FLASH back five years. I’m in the new Covent Garden Market with Alexis Gauthier, then the chef patron of Gallic jewel Roussillon, researching a feature. It’s 4AM and Gauthier is getting very excited indeed. Never mind the fact that it’s pitch black and freezing, even under the market’s neon lights – no, he has just seen and felt something to make his heart sing and his French voice take flight. “Look! Purple sprrrouting brrrrocoli!” he trills, genuinely thrilled to have found the very first of the season’s crop in such fine fettle.

That enthusiasm for vegetables saw Gauthier through years of inventive, often beautiful dishes at Michelin-starred Roussillon. Yes, he did meat as well as the next top French chef. But his heart clearly lay in edible plants.

Now ensconced in what was for years Richard Corrigan’s eponymous Lindsay House, Gauthier has finally got his name over the door and brought with him his wonderful, much-respected sommelier Roberto Della Pietra. To celebrate, he’s let his hair down with a menu that trumpets his imaginative approach to cuisine from top to bottom, made all the more thrilling by being served up in this creaky Georgian townhouse.

There is a tasting menu, naturellement. But more magnetic is the a la carte, which combines uproarious modern European food with sheer excess. Yet five plates, including dessert, costs an almost unbelievably reasonable £45 – we banqueted for four hours on cinq plats.

For the premier plat, it had to be the “green” asparagus – the spiritual sister of the purple broccoli. This came with lovage, crispy Serrano ham and some meat jus – lovely. Elsewhere: broad beans and thyme with olive oil tart and quail eggs, and young spring veggies with parmesan veloute and sweet cured bacon. A perfectly judged symphony of summer.

Next up, who could resist scallops and brown butter with sautéed green chard and jerez
vinegar? Not me, certainly, and I was repaid with all the melting luxury the dish’s name suggests – large, silky scallops whose oozing buttery richness was checked by the uprightness of the chard and the vinegar.

To be true to the spirit of Gauthier, for the troisieme plat I probably should have gone for the langoustines and purple basil with young “arrrtichokes”. But I had turbot, with bacon and broad beans, served in a little pan and quite delicious – it was the perfect balance between meaty savour, fishy lightness and the fibrous punch of plant-life at which Gauthier so excels.
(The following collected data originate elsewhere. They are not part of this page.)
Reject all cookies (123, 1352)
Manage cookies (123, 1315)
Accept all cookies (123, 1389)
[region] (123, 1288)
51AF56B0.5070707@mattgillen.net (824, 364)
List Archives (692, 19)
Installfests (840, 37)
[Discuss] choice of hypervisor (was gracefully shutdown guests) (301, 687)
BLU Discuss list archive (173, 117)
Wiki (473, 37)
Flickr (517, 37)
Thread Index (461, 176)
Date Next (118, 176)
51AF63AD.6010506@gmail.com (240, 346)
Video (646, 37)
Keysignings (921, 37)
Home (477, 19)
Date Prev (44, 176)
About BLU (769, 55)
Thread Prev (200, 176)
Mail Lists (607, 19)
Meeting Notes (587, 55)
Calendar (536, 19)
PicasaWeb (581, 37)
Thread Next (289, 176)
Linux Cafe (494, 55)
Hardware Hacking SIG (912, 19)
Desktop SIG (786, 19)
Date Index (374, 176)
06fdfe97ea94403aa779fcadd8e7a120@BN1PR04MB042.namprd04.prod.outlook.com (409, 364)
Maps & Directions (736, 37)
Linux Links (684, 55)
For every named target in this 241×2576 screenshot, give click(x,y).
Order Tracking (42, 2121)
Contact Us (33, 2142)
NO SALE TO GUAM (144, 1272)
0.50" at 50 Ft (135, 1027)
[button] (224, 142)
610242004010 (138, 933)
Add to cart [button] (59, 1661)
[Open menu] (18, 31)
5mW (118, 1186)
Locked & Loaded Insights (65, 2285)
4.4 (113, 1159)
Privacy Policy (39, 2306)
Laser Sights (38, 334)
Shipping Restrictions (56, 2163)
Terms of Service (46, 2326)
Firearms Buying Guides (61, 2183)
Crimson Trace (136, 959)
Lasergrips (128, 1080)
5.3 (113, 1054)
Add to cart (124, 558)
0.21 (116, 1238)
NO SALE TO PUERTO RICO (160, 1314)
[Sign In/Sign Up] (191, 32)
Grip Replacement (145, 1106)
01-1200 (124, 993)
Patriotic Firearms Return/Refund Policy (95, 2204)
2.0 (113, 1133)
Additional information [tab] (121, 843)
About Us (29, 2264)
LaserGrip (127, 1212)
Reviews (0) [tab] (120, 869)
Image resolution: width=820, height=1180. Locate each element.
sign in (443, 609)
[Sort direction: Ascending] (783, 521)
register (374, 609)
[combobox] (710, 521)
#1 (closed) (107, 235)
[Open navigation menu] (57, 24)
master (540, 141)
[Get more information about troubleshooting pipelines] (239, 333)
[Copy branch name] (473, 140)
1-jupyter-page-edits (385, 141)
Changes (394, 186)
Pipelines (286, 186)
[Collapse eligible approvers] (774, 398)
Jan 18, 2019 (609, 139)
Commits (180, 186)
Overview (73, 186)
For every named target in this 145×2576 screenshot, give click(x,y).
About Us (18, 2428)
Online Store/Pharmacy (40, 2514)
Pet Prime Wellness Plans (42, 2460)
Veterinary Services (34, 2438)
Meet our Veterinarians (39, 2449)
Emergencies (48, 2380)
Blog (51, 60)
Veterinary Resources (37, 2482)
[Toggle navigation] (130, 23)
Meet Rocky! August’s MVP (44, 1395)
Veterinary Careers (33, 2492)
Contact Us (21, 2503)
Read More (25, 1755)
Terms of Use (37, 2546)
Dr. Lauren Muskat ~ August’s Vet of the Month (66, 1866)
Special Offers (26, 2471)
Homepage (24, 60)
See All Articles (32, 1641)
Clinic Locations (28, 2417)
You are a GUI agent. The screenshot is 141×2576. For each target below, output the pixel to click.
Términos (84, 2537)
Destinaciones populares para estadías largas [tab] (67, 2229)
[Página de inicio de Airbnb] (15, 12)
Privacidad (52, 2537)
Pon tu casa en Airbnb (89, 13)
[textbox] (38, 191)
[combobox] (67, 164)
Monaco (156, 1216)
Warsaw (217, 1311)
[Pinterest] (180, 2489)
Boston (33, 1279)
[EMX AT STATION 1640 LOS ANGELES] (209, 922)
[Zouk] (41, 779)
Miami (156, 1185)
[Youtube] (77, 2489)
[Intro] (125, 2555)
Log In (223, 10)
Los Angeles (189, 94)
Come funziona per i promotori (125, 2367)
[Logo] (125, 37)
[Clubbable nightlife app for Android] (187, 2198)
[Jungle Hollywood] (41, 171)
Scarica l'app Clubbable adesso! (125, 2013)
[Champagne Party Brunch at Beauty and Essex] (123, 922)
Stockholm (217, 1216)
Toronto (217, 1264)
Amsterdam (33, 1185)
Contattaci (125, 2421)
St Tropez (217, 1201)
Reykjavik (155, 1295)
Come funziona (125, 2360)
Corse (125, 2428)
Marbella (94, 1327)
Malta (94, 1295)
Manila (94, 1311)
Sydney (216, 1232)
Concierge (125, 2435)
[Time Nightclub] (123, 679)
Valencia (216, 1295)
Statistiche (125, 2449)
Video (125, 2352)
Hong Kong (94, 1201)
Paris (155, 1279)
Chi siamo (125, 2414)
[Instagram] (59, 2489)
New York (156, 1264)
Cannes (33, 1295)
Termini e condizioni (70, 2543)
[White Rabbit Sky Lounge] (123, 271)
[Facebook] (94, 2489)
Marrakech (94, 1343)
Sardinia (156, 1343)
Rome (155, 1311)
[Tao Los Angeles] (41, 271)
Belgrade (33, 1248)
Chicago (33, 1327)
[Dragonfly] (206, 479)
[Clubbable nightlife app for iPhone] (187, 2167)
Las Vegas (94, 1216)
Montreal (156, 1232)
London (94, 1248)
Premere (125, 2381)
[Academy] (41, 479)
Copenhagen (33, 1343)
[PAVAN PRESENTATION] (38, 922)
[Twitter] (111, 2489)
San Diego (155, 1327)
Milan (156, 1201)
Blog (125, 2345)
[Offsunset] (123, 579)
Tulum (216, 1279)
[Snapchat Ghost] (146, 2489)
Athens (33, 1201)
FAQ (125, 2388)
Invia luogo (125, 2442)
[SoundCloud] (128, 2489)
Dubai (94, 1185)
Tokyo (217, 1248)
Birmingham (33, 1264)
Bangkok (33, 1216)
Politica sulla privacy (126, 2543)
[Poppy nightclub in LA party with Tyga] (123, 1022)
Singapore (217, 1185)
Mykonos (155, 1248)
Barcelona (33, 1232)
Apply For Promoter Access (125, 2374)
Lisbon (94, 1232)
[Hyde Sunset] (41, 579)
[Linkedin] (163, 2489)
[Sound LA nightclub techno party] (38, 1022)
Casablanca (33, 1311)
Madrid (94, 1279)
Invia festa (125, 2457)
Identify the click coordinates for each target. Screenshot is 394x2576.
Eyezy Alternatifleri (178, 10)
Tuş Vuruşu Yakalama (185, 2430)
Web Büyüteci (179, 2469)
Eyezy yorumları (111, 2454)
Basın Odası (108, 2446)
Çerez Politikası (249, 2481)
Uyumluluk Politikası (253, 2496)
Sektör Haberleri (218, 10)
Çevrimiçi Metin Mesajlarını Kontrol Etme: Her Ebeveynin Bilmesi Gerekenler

Le quatrieme rolled round, and we had sweetbread and morels – so light it was like eating something between pork fat and a cloud – and Angus beef and black olives with bone marrow potatoes and swiss chard. The beef was sliced and red in all the right places, awash in an overwhelming, almost gamey sauce, while even the potatoes made an impact with their marrow lining. Great idea, that, marrow potatoes.

Gauthier gets whackier and whackier with his desserts. Take something called the Louis XV, a little pat of mousse on a honeycomb base, covered in chocolate and decorated with gold leaf. It tasted, as my friend put it, like a posh Wagon Wheel. I had the duck egg soufflé with chocolate soldiers, which arrived in an actual egg shell and tasted a bit odd. But for effect, full marks.

Mostly, though, effect and substance met in gastronomic heaven. This is one of the best restaurants in town just now – and certainly a good place to try purple sprouting broccoli, and other seasonal veg, if you haven’t already.